Egfr/Ras signaling regulates DE-cadherin/Shotgun localization to control vein morphogenesis in the Drosophila wing
Egfr/Ras signaling promotes vein cell fate specification in the developing Drosophila wing. While the importance of Ras signaling in vein determination has been extensively documented, the mechanisms linking Ras activity to vein differentiation remain unclear. We found that Ras signaling regulates both the levels and subcellular localization of the cell adhesion molecule DE-cadherin/Shotgun (Shg) in the differentiating wing epithelium. High Ras activity in presumptive vein cells directs the apical localization of Shg containing adherens junctions, whereas low Ras activity in intervein cells allows Shg to relocalize basally. These alterations in Shg-mediated adhesion control cell shape changes that are essential for vein morphogenesis. While Decapentaplegic (Dpp) acts downstream of Ras to maintain vein cell identity in the pupal wing, our results indicate that Ras controls Shg localization via a Dpp-independent mechanism.

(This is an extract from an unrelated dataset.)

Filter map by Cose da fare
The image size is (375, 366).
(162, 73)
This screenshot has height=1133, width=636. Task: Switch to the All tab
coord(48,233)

Ras, therefore, regulates both the transcriptional responses necessary for vein cell identity, and the cell adhesive changes that determine vein and intervein cell morphology.
O'Keefe, D.D, D.A Prober, P.S Moyle, W.L Rickoll, and B.A Edgar. "Egfr/ras Signaling Regulates De-Cadherin/shotgun Localization to Control Vein Morphogenesis in the Drosophila Wing." Developmental Biology. 311.1 (2007): 25-39. Print.